In this article, we address the first part of this approach by providing a detailed recipe for image processing, characterizing pore network geometry, and determining the permeability through connected pore space. An earlier work of Lindquist et al. (2000) used synthetic and low resolution (5.7 μm voxel) tomographic images to characterize pore network geometry. Since throat radii often vary between 1 and 5 microns, proper identification of the smaller pores and throats and the statistical variations of these parameters was beyond the scope of their study. Later studies (Andrä et al., 2013; Madonna et al., 2013) used higher resolution microtomographic images, focusing on the effective physical properties of sandstone. Characteristics and variations in the parameters of pore network geometry was not addressed in these studies. In this article, we bridge the gap by carrying out a detailed analysis of pore network geometry using high resolution (0.74 μm voxel) images of sandstones used by Madonna et al. (2013).

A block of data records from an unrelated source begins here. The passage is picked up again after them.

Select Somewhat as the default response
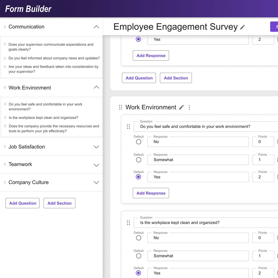The height and width of the screenshot is (278, 278). click(138, 160)
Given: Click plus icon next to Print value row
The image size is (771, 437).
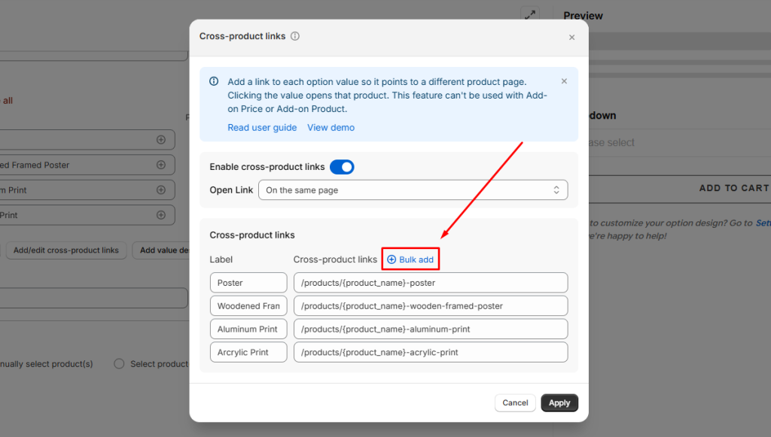Looking at the screenshot, I should (x=160, y=215).
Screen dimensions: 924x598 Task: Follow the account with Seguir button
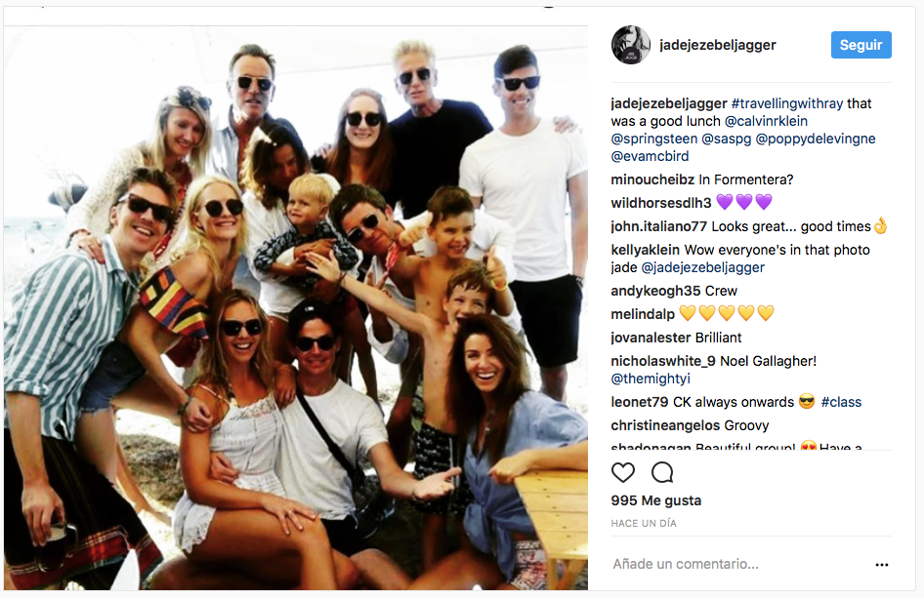point(861,45)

An important step in characterizing the small scale microstructure is segmentation of microtomographic images. Efficient segmentation requires that meaningful regions of the image are extracted accurately. The goal of accurate segmentation is independent separation of phases of interest, in terms of similar brightness or color. It is important to segment key phases of the image correctly because the outcome can generate imprecise or wrong results. The literature reports numerous classical approaches to image segmentation, however there is not one single technique that is equally good for all types of image (Kaestner et al., 2008). We chose a simple yet popular method for image segmentation, with the use of thresholding.
In this work, we address the issue of how the fraction of connected pore space varies with total porosity, quantify the connectivity of the pores and throats as a function of total porosity, and quantify the permeability of these rocks. We take three different sandstone data sets to compare their porosities and absolute permeabilities. All samples were obtained using synchrotron radiation X-ray tomographic microscopy (SRXTM) after Madonna et al. (2013). Table 1 summarizes the characteristics of the raw data for all three cases.

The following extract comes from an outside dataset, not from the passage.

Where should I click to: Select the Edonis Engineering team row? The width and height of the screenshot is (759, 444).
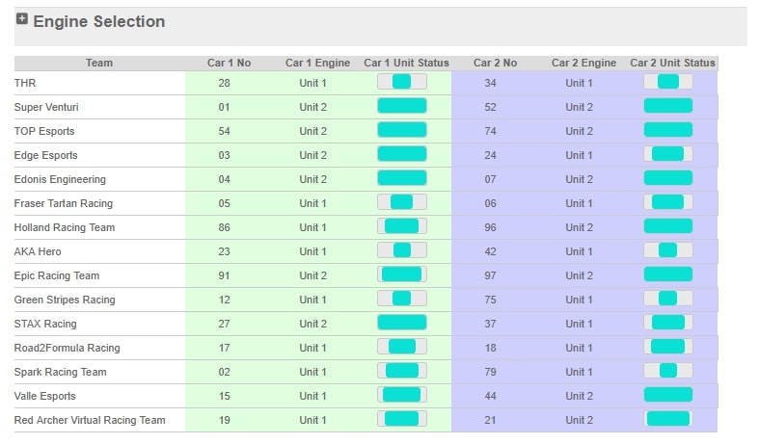(60, 179)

In section 2 we detail the methodology behind our work. We outline the filtering and segmentation stages of image preparation in section 2.1. We provide a description of the methods used to analyze the pore space in section 2.2. We define the fundamentals behind the Absolute Permeability Simulations in section 2.2.2. In section 3 we present the results from our work. We describe results from porosity analysis in section 3.1, pore network modeling in section 3.2, and permeability in section 3.3. In section 4 we discuss the outcome and relevance of our results. Finally, we summarize our work in section 5.
We use the open source tomographic images from Madonna et al. (2013) for the analysis in this work. The microtomographic images were acquired at the TOMCAT (TOmographic Microscopy and Coherent rAdiology experimenTs; Stampanoni et al., 2006) beam-line at the Swiss Light Source (SLS; Paul Scherrer Institute, Villigen, Switzerland). The tomographic volumes were reconstructed using a highly optimized algorithm based on Fourier methods (Marone et al., 2009). For detailed experimental parameters, refer to (Madonna et al., 2013).

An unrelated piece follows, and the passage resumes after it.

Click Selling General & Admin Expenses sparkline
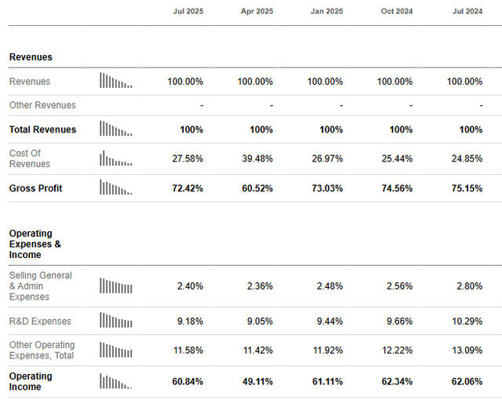 (x=116, y=285)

We carried out a two-step analysis of the scanned microtomographic images. First, we filtered the 3D volume of gray scale images to remove artifacts and isolate the individual phases within the volume by the process of segmentation. We then analyzed the filtered and segmented images to determine the connectivity and characteristics of the pore network and simulate the flow of pore fluid through the interconnected pore spaces. The image analysis and simulation was carried out in the commercial software PerGeos, from Thermo Scientific. In section 2.1 we outline the details of the first step. In section 2.2 we present a detailed discussion about the methods used to analyze the pore space.
2.1. Image Preparation
The unprocessed image in Figure 1 displays a number of unwanted artifacts and noise, including streaks, brightness non-uniformity and phase-contrast fringes at the grain edges. As individual phases (minerals and pore fluids) are segregated based on gray scale values, these artifacts can be erroneously ascribed to other phases or designated as new phases during segmentation. In order to avoid these errors, the artifacts need to be removed from 3D volume stack of unprocessed images. We extracted a sub volume of the data from the original volume reducing the number of image cube elements from 1,024 × 1,024 × 1,024 to 500 × 500 × 500. Selection of such a region of interest allows computational efficiency for detailed image filtering and simulations. We then processed the data with noise filtering and image segmentation.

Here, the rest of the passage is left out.